● EXERCISE GOAL: Can you continue the text on patent reform from where it stops?

● TEXT:
• • •

[NOTE: this post is a continuation of the immediately preceding one.]
The second Economist article (subscription required) goes into more detail regarding the problems and proposed reforms. First, the article usefully references Innovation and Its Discontents, a new book on patenting by Adam Jaffe and Josh Lerner (two of the most knowledgeable IP economists out there). Jaffe and Lerner dig in thusly, according to Amazon:
In one telling vignette, Jaffe and Lerner cite a patent litigation campaign brought by a a semi-conductor chip designer that claims control of an entire category of computer memory chips. The firm’s claims are based on a modest 15-year old invention, whose scope and influenced were broadened by secretly manipulating an industry-wide cooperative standard-setting body.
Such cases are largely the result of two changes in the patent climate, Jaffe and Lerner contend. First, new laws have made it easier for businesses and inventors to secure patents on products of all kinds, and second, the laws have tilted the table to favor patent holders, no matter how tenuous their claims.
After analyzing the economic incentives created by the current policies, Jaffe and Lerner suggest a three-pronged solution for restoring the patent system: create incentives to motivate parties who have information about the novelty of a patent; provide multiple levels of patent review; and replace juries with judges and special masters to preside over certain aspects of infringement cases.

• • •

● INFORMATION SHOWN:
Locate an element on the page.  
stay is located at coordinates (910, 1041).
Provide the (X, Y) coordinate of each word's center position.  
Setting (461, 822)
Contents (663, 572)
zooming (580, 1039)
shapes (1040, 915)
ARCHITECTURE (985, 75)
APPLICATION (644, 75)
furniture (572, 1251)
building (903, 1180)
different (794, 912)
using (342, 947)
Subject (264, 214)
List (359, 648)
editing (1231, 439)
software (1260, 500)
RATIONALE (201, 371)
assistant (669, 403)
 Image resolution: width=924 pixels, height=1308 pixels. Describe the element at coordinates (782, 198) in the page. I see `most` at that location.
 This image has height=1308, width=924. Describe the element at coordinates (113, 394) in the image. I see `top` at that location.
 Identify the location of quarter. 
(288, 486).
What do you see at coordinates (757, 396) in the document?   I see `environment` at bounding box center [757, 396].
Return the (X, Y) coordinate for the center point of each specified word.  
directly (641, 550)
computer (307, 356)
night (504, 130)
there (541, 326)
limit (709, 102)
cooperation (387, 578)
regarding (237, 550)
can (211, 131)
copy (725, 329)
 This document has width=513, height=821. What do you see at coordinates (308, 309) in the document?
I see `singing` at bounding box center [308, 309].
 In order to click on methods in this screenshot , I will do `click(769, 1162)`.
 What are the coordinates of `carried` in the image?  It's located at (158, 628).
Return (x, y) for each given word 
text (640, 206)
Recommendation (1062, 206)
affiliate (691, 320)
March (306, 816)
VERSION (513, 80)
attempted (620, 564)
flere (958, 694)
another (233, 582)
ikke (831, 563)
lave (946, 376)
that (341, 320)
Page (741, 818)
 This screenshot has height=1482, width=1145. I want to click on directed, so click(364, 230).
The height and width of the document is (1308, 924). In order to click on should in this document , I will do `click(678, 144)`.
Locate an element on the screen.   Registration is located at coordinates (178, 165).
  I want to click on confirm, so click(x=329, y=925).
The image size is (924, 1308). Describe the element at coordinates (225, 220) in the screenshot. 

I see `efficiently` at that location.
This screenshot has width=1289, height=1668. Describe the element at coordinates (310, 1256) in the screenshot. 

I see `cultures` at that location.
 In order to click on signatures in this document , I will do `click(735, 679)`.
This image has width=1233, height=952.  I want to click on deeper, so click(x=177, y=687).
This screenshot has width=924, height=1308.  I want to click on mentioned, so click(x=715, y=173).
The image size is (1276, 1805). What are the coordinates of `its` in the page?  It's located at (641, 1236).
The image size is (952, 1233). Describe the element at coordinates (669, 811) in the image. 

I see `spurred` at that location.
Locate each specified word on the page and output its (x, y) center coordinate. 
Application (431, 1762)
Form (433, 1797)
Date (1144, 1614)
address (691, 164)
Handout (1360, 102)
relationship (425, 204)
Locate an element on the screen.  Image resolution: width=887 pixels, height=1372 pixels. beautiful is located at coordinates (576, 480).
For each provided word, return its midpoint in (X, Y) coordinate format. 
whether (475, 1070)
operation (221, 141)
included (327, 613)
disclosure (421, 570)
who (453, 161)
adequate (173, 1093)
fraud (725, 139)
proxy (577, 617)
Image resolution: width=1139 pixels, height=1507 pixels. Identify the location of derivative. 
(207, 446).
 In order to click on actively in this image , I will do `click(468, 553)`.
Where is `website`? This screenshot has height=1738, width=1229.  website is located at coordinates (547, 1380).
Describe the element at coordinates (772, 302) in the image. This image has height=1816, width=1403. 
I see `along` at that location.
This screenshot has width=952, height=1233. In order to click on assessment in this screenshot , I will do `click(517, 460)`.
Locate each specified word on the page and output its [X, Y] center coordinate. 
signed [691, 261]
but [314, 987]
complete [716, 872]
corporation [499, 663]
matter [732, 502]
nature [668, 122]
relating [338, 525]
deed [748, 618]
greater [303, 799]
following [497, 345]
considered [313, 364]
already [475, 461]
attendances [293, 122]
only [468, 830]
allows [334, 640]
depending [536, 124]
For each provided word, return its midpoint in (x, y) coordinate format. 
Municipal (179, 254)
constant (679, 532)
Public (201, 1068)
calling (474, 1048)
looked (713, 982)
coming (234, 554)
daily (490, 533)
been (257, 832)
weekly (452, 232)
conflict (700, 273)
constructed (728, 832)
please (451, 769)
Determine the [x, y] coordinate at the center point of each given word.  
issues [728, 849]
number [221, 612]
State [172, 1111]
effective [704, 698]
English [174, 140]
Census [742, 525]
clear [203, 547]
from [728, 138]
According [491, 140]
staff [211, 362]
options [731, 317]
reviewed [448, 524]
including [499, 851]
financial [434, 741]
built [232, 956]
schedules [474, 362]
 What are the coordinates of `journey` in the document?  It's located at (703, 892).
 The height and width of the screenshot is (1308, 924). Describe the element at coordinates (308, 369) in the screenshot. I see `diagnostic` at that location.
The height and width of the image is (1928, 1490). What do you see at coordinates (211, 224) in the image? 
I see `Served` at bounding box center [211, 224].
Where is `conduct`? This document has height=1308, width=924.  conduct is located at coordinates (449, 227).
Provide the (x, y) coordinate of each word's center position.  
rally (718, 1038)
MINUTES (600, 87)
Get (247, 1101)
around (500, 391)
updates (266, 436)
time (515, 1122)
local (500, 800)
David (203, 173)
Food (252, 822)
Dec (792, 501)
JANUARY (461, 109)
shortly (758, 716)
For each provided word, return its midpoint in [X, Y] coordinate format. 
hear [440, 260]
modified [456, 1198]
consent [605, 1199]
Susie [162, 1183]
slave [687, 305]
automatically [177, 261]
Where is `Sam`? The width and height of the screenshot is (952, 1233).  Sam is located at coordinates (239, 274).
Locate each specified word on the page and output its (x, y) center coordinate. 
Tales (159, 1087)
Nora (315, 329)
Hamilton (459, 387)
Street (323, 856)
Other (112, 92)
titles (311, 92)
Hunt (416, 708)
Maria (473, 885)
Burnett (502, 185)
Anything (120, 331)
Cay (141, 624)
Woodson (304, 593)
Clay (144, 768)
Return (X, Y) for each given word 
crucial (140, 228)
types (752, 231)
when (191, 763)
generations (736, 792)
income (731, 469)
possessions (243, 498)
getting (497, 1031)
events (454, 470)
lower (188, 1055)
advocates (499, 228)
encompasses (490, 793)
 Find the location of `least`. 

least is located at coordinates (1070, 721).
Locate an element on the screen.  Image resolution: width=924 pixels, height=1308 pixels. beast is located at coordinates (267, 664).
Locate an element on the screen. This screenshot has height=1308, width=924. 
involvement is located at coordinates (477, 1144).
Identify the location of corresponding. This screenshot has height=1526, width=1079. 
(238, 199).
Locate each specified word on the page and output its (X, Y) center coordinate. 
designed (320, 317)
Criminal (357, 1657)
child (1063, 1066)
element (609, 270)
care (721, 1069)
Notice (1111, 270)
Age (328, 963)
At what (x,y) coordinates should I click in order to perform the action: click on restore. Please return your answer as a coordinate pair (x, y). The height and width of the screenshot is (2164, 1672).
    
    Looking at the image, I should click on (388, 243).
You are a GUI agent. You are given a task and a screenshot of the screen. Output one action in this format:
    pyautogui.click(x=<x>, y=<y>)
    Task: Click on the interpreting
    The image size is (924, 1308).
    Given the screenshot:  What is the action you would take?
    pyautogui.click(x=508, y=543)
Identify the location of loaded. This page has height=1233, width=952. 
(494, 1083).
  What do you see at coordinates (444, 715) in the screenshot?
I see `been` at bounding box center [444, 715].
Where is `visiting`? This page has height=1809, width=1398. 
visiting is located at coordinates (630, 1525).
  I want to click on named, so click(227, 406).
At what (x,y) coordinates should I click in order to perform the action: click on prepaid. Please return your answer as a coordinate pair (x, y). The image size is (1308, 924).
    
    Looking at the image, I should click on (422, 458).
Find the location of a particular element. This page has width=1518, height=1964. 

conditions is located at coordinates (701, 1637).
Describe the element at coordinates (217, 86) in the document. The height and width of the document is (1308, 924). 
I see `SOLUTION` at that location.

• • •

● RESPONSE TO THIS TASK:
Patent scope has extended, patent length is often extended through renewals or through patenting of sub-parts of whole things (such as separate patenting of reformulations of subsets of pharmaceuticals), and patent offices are swamped and sometimes ill-equipped to evaluate the claims on which the patent is being requested.
This is all a problem because the US is the most dynamic and innovating economy, but also because other parts of the world are following our lead, to everyone’s likely detriment:
The mission creep of America’s patent system into more contentious areas is also spreading elsewhere. Later this month, the European Council of Ministers will discuss draft legislation on harmonising policy on computer-implemented innovations. Many small software companies in Europe, as well as “open-source” software developers that make non-proprietary software, oppose the initiative. They fear that it is a first step towards adopting controversial software patents, already awarded in America, which could block different implementations of the same features. Were further proof needed that this may not be an entirely positive development, look no further than the mighty software monopolist, Microsoft, whose chairman, Bill Gates, has called on employees to increase the number of patents that the company files.
The rising importance of patents has led both to an arms race and a game of bluff. Many firms in the information-technology and life-sciences industries say they have an incentive to obtain as many patents as possible as bargaining chips in litigation. The patents are used to reach a cross-licensing agreement, usually with some cash thrown in, so that both firms can continue to do business. Those firms that lack patents are thus disadvantaged.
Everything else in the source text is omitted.